Because insurance coverage for substance abuse and mental health must be the same as the health benefit (whereas before, they could charge more or limit it more than the medical/surgical benefit)
Key Legislation – Affordable Care Act
Affordable Care Act
- Provided one of the largest expansions of mental health and substance use disorder coverage in a generation. Beginning in 2014, under the law, all new small group and individual market plans will be required to cover ten Essential Health Benefit categories, including mental health and substance use disorder services. They will be required to cover them at parity with medical and surgical benefits.
- The Affordable Care Act builds on the Paul Wellstone and Pete Domenici Mental Health Parity and Addiction Equity Act of 2008 (MHPAEA, or the federal parity law), which requires group health plans and insurers that offer mental health and substance use disorder benefits to provide coverage that is comparable to coverage for general medical and surgical care.
- https://aspe.hhs.gov/report/affordable-care-act-expands-mental-health-and-substance-use-disorder-benefits-and-federal-parity-protections-62-million-americans
Pre-existing Conditions
- Under the Affordable Care Act, health insurance companies can’t refuse to cover you or charge you more just because you have a “pre-existing condition” — that is, a health problem you had before the date that new health coverage starts. They also can’t charge women more than men. These rules went into effect for plan years beginning on or after January 1, 2014.
Why is this important?
Insurance can no longer deny you care based on a previous diagnosis (substance abuse / mental health) or charge you more, and the substance abuse / mental benefit must be a covered benefit.
Mastering Insurance to Support Patient Care and Facility Stability
Navigating insurance for mental and substance abuse health facilities can be challenging. Still, with the right knowledge and strategies, it can also be managed effectively to ensure that the facility and its clients are safeguarded against undue financial risks. Providers must understand the types of insurance available, the components of insurance policies, and the legislative landscape that shapes how these policies are implemented. With this knowledge, facilities can make informed decisions that optimize their coverage and fulfill their crucial role in providing care.
Moreover, facilities should continuously be educated about changes in insurance regulations and new healthcare laws to stay compliant and up-to-date with industry standards. Implementing a robust billing system and training staff to handle insurance claims proficiently can reduce errors, minimize claim rejections, and expedite payments. Facilities must also review their policy choices regularly to ensure they get the best possible coverage at the most reasonable cost, considering new options like cyber insurance to protect against digital risks.

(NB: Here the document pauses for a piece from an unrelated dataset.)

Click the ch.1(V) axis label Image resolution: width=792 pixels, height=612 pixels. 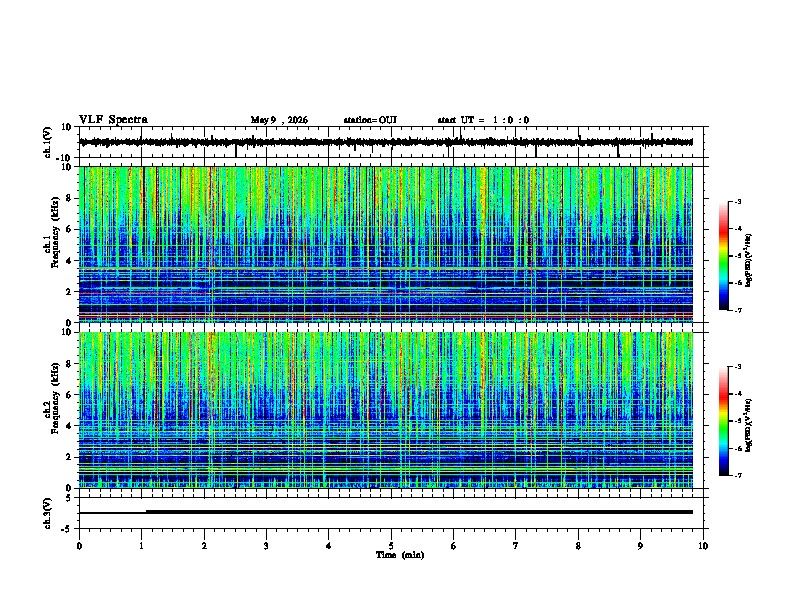click(48, 142)
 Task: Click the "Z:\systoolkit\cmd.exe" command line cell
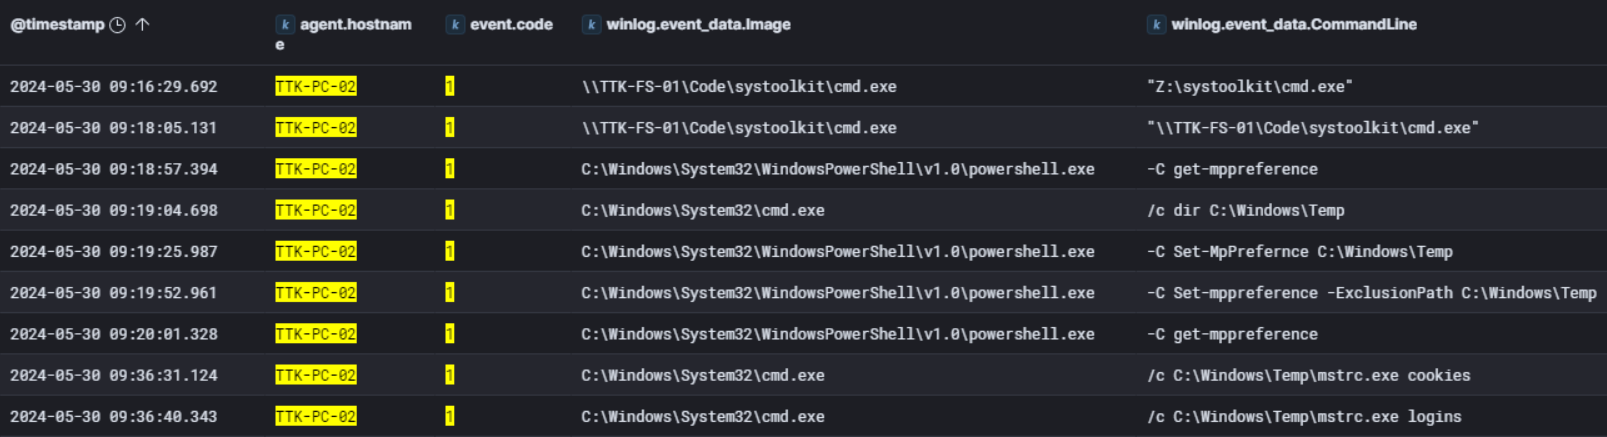point(1249,87)
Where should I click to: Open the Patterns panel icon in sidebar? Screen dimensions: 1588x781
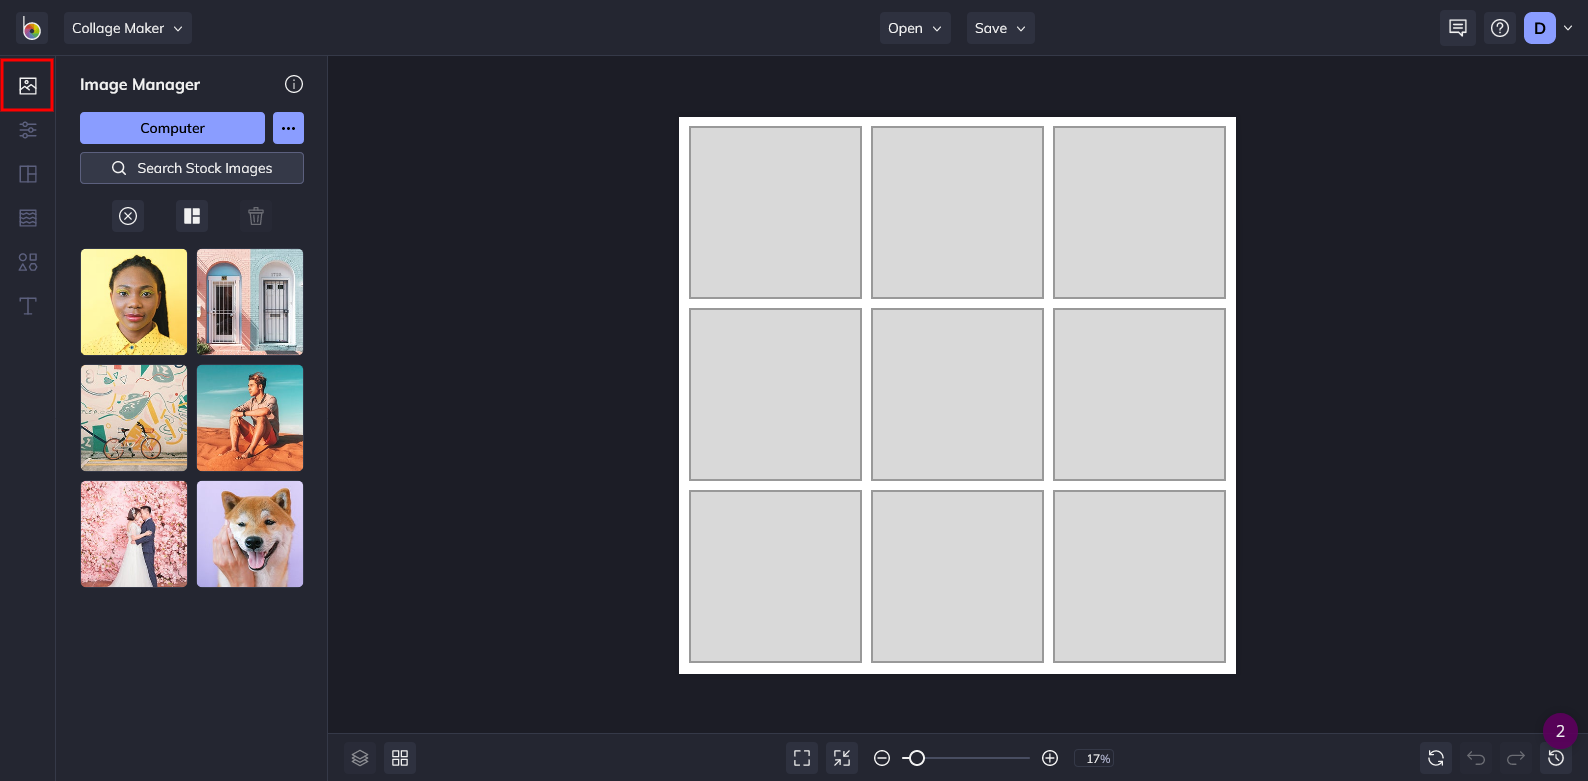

Understanding the detailed nuances of insurance interactions, such as the implications of co-pays, deductibles, and co-insurance, can also significantly affect the facility’s financial health and the quality of service provided to clients. By effectively managing these aspects, facilities can avoid the pitfalls of underinsurance or costly overinsurance.
Ultimately, the goal is to enhance the facility’s operational efficiency and ensure financial stability, enabling providers to continue offering essential mental health and substance abuse services to those in need. This commitment to fiscal responsibility and high-quality patient care will foster a stronger, more resilient healthcare system.